Model Answer Starter: "A long ISR blocks all lower-priority interrupts from running, increasing their worst-case latency. In a system with a motor control ISR taking 100 us, a UART ISR cannot respond faster than 100 us even though the hardware latency is 12 cycles. I keep ISRs short by doing the minimum necessary — clear the flag, capture the data, set a flag for the main loop. Heavy processing like PID calculations, protocol parsing, or data logging goes in the main loop or a deferred task."

Q5: "How would you debug a system where interrupts seem to be lost?"

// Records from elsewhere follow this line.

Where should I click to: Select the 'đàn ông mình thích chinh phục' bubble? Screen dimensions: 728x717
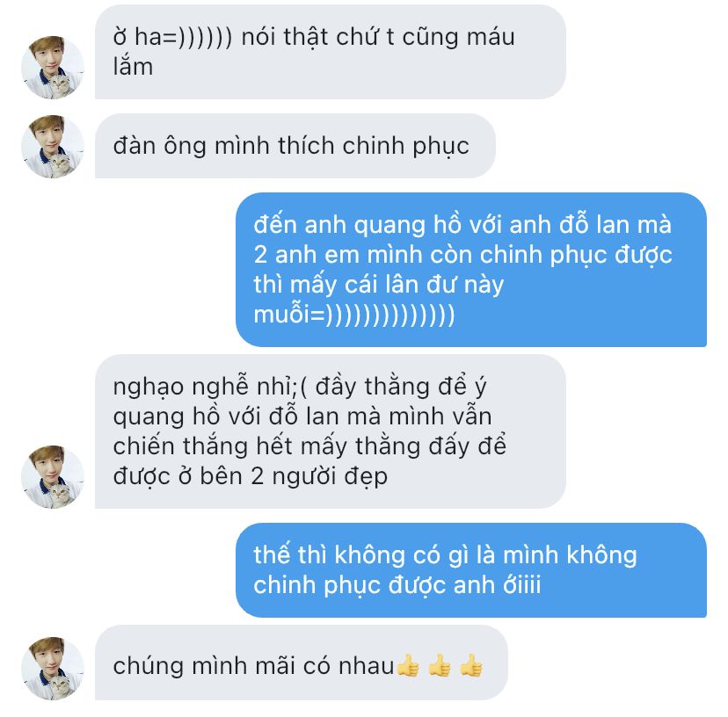tap(295, 146)
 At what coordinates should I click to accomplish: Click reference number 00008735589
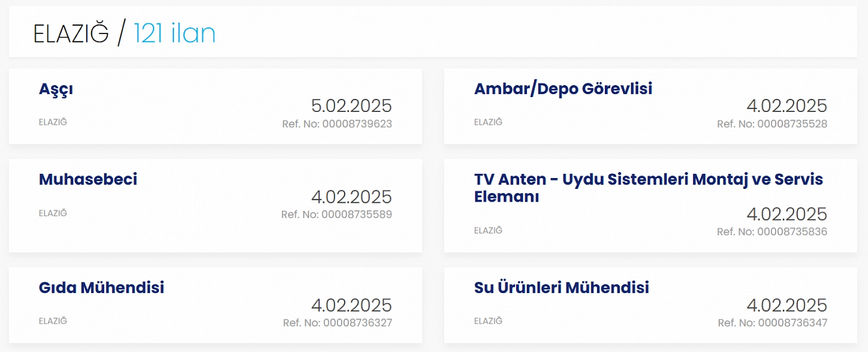pyautogui.click(x=336, y=215)
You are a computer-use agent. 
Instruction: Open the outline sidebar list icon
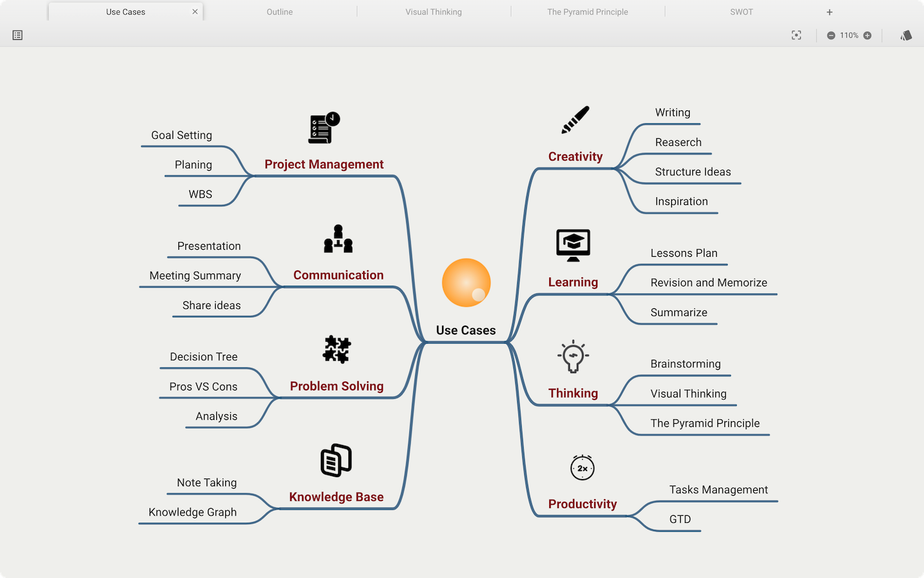coord(17,35)
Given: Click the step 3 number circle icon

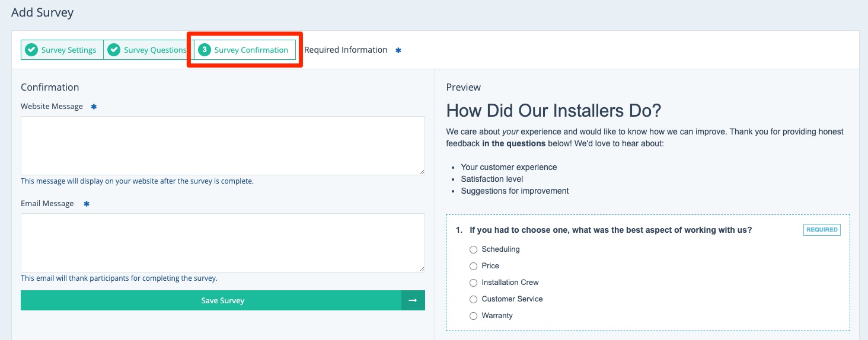Looking at the screenshot, I should pyautogui.click(x=205, y=50).
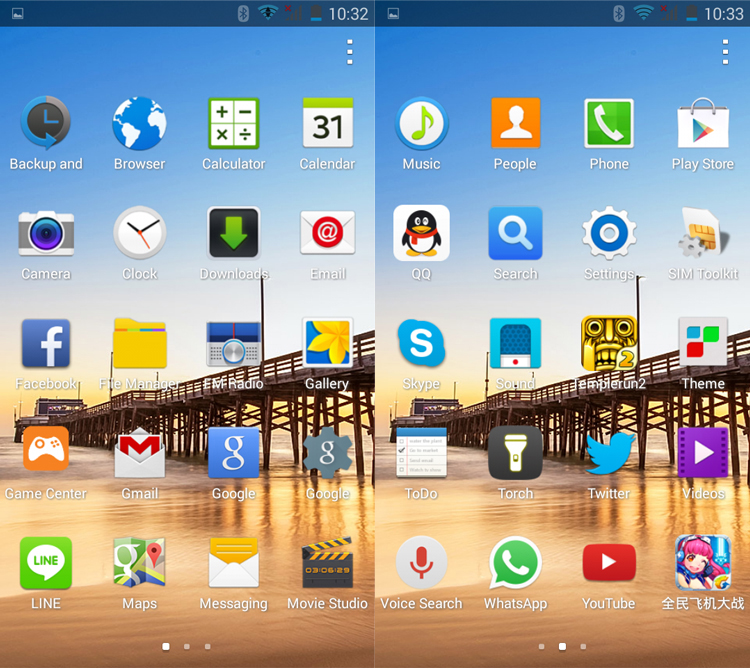Open the QQ penguin app
Screen dimensions: 750x669
point(421,234)
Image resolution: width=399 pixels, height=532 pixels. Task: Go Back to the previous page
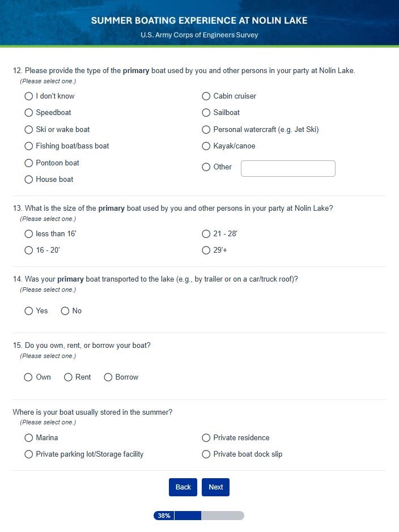(183, 487)
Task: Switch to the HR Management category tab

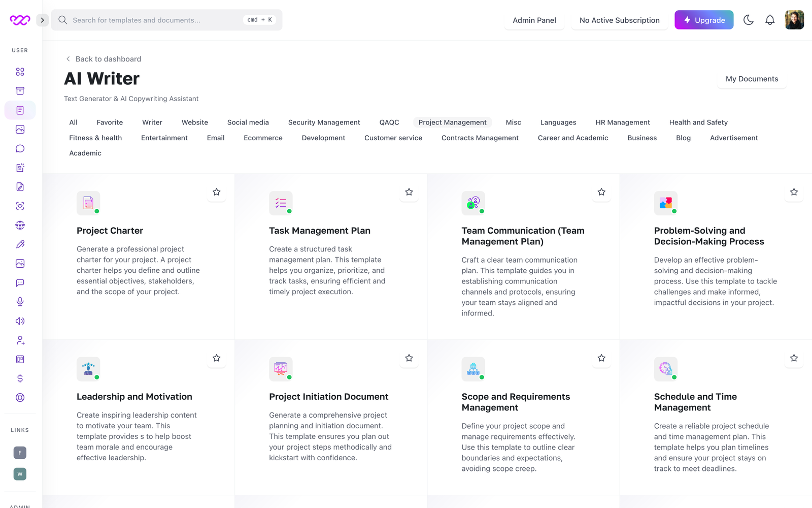Action: point(622,122)
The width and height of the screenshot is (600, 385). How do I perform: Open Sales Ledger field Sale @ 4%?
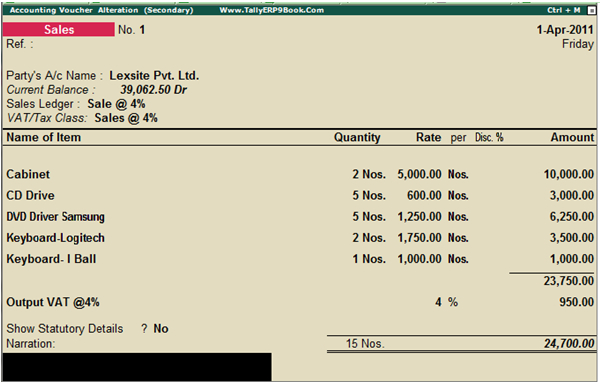point(116,104)
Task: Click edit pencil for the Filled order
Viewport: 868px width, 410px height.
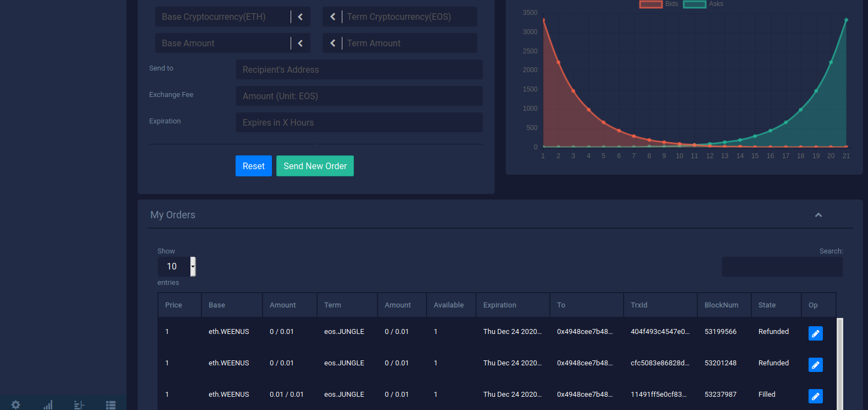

Model Answer Starter: "I would check several things systematically: (1) Is the interrupt flag being cleared in the ISR? If not, a level-triggered interrupt re-fires immediately and appears to work but may mask a second event. (2) Is a higher-priority ISR blocking for too long? Use a scope or GPIO toggle to measure ISR execution times. (3) Is the main loop disabling interrupts for extended periods? (4) For edge-triggered interrupts, is the edge happening during the ISR when the flag is already cleared? I would toggle a GPIO at ISR entry/exit and use a logic analyzer to correlate interrupt signals with ISR timing."

Trap Alerts

  • Don't say: "All interrupts have the same priority" — Cortex-M has a configurable priority system; understanding it is fundamental
  • Don't forget: volatile on every variable shared between ISR and main code — the most common real-world ISR bug
  • Don't ignore: The impact of ISR execution time on lower-priority interrupt latency — this is a system-level concern, not per-interrupt

Follow-up Questions

  • "What is tail-chaining and how does it improve interrupt throughput?"
  • "How would you handle priority inversion between two ISRs that share a resource?"
  • "What is the difference between __disable_irq() and masking a specific interrupt with NVIC?"
  • "How do you determine the right stack size when using nested interrupts?"
  • "What happens if you forget to clear an interrupt flag in a level-triggered ISR?"
💡Practice Interrupt Interview Questions

Ready to test yourself? Head over to the Interrupts Interview Questions page for a full set of Q&A with collapsible answers — perfect for self-study and mock interview practice.

Practice

On Cortex-M, which priority value represents the HIGHEST priority?

What is tail-chaining in the NVIC?

Why must variables shared between an ISR and the main loop be declared volatile?

What happens if you forget to clear the interrupt flag in a level-triggered ISR?

A Cortex-M4 system has 4 priority bits and PRIGROUP=2 (2 bits preemption, 2 bits sub-priority). IRQ_A has priority 0x40 and IRQ_B has priority 0x80. Can IRQ_A preempt a running IRQ_B?

Real-World Tie-In

Automotive Engine Control — An engine ECU uses interrupts at three priority levels: crankshaft position sensor (highest, sub-microsecond deadline for ignition timing), fuel injector control (medium, millisecond-level), and CAN bus communication (lowest). The crankshaft ISR does nothing but capture a timer value and set a flag; the actual ignition angle calculation runs in a high-priority RTOS task. This separation ensures the capture timestamp is always accurate regardless of system load.

Industrial Sensor Hub — A process monitoring system reads 8 analog sensors via DMA (triggered by timer interrupt) while simultaneously receiving Modbus commands over UART. The DMA-complete ISR simply swaps buffer pointers (double-buffering); the UART ISR feeds bytes into a ring buffer. All protocol parsing and sensor averaging happens in the main loop. Under worst-case load, the maximum interrupt-disabled time is 2 us (a single pointer swap in a critical section), ensuring no UART bytes are lost even at 460800 baud.